**Exercise 1:**
From the clinical trial article, list each assessment measure that is named specifically for analyzing L1-79's effect.
**Exercise 2:**
Please quote the part of the clinical trial article that opens with the words containing "These subjects will" and closes with "into Period 2.".

**Text excerpt:**

▼▼▼

Clinical Trial – Phase II autism spectrum disorder trial.

The multicentre, randomized trial of L1-79 will enroll nearly 50 subjects of the age 12 to 21 years.
autism spectrum disorder

Phase II autism spectrum disorder trial.

Yamo Pharmaceuticals has enrolled and dosed the first subject in a Phase II clinical trial of L1-79 in adolescents and young adults with autism spectrum disorder (ASD).

The enrollment commenced at six research centres in the US. 

An inhibitor of tyrosine hydroxylase, L1-79 can enhance the socialization and communication symptoms by regulating the catecholaminergic pathways associated with ASD.

With a two-period, placebo-controlled crossover design, the multicentre, randomised, chronic-dosing Phase II trial will enroll nearly 50 subjects of the age 12 to 21 years.

These subjects will be randomised into a 1:1 ratio to one of two active therapy arms groups to receive 200mg or 300mg dose of L1-79.

On day one of Period 1, subjects in each dosing arm will be randomised and given either L1‑79 or placebo twice a day for 12 weeks.

autism spectrum disorder

On concluding this period, participants will washout for six weeks and will then be crossed over into Period 2.

Subjects who were given a placebo in Period 1 will receive L1‑79 and vice versa for another 12 weeks in Period 2.

Assessment of L1-79’s effect on the key deficits in social communication and interaction as analysed using the BOSCC, Vineland Adaptive Behavior Scale Third Edition (Vineland-3), CGI-S and other social-communication interaction measures are the key goals of the trial.

Yamo CEO Chuck Bramlage said: “The design of this clinical trial builds on the insights gained in previous clinical experience with L1-79, in which a favorable tolerability profile and positive efficacy trends were observed in a smaller 28-day pilot study. 

“The ongoing Phase II study will serve as a proof-of-concept to evaluate the impact of two doses of L1-79 in a placebo-controlled crossover study with two 12-week treatment periods in 50 adolescents and adults with ASD.” 

Currently, the only drugs approved by the US Food and Drug Administration for ASD are intended to treat irritability linked to autism.

▲▲▲

**Entries shown:**
▼▼▼

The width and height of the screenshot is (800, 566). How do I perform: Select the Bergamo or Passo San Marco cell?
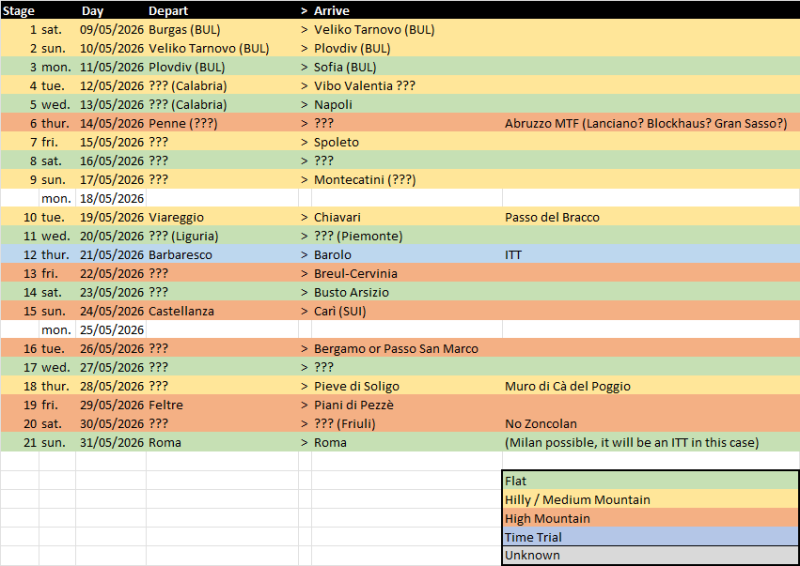point(396,348)
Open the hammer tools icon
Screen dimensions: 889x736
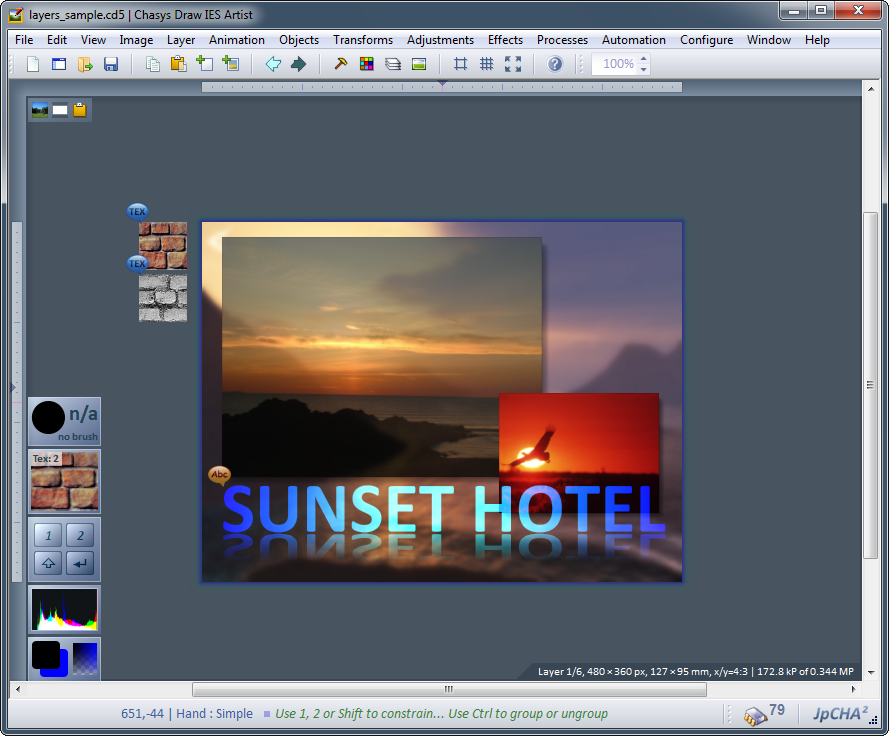[x=341, y=64]
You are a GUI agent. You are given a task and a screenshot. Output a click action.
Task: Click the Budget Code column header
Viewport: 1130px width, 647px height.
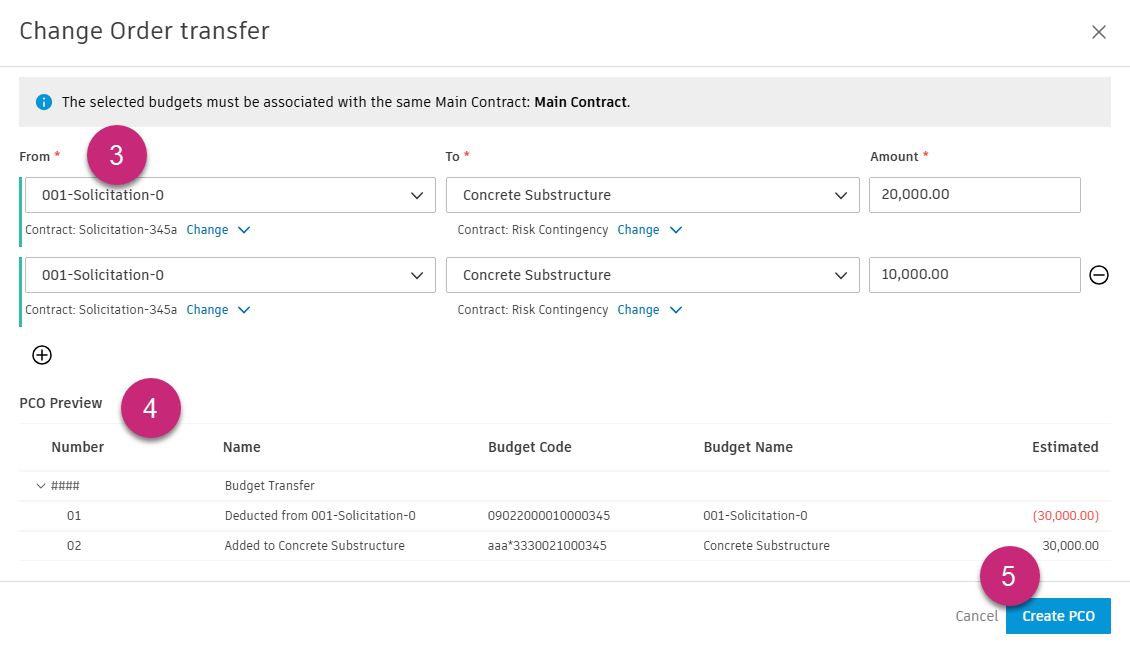click(x=530, y=447)
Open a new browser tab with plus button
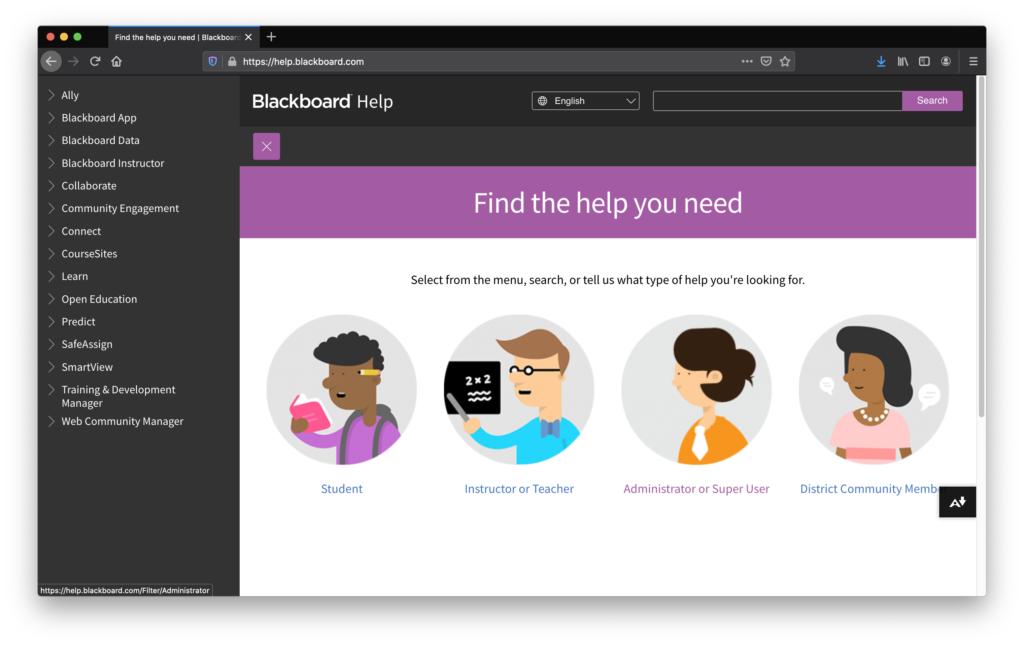The height and width of the screenshot is (646, 1024). click(271, 37)
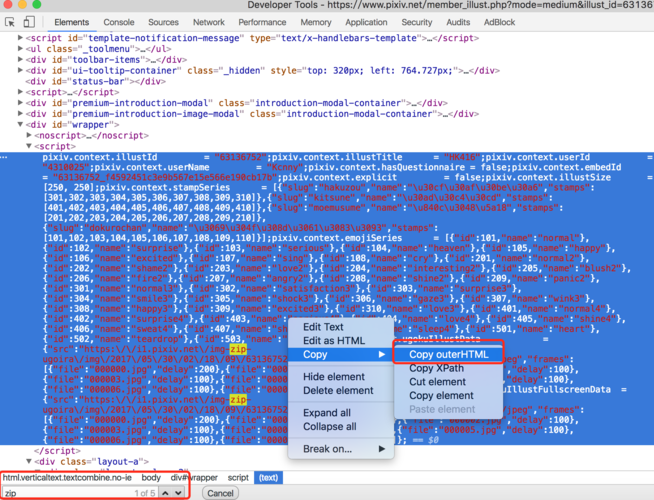This screenshot has width=654, height=500.
Task: Open the Security tab
Action: click(x=417, y=22)
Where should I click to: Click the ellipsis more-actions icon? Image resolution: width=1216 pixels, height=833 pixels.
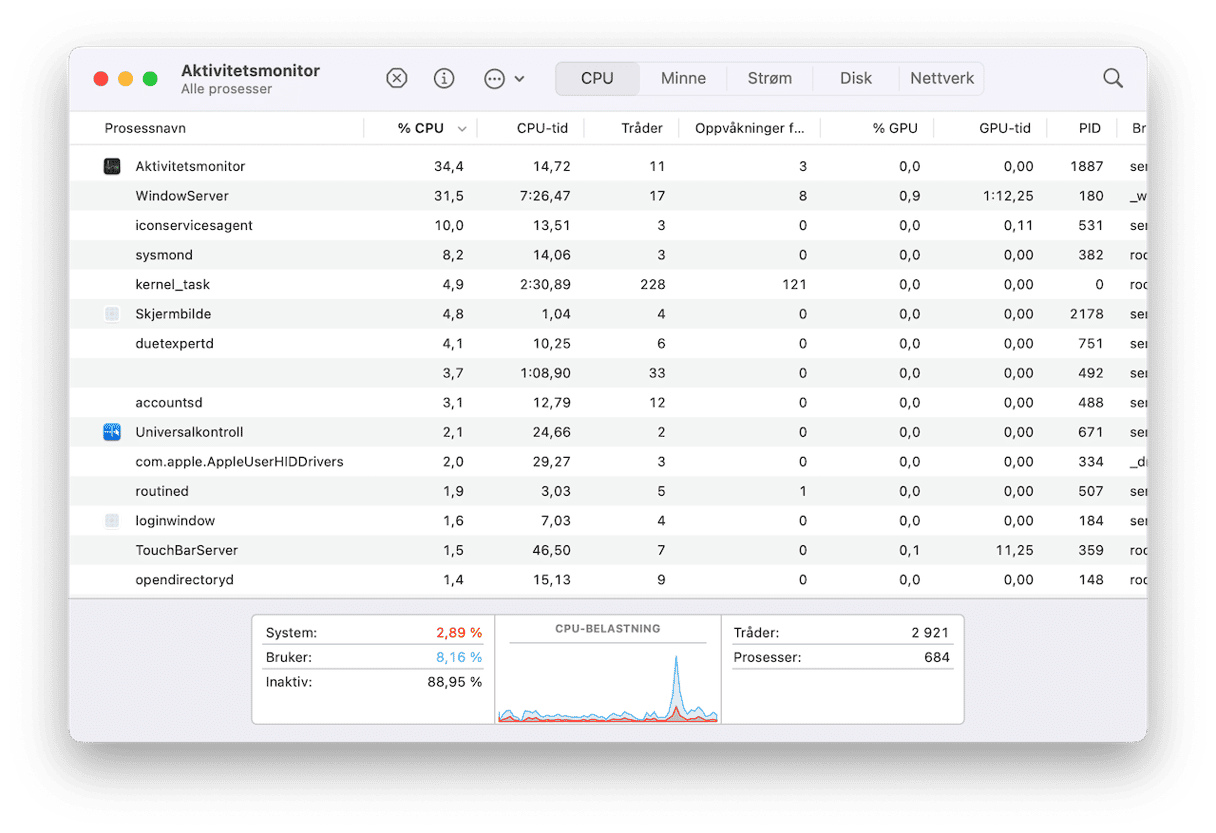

▲▲▲

**Answer section 1:**
BOSCC
Vineland Adaptive Behavior Scale Third Edition (Vineland-3)
CGI-S

**Answer section 2:**
These subjects will be randomised into a 1:1 ratio to one of two active therapy arms groups to receive 200mg or 300mg dose of L1-79.

On day one of Period 1, subjects in each dosing arm will be randomised and given either L1‑79 or placebo twice a day for 12 weeks.

autism spectrum disorder

On concluding this period, participants will washout for six weeks and will then be crossed over into Period 2.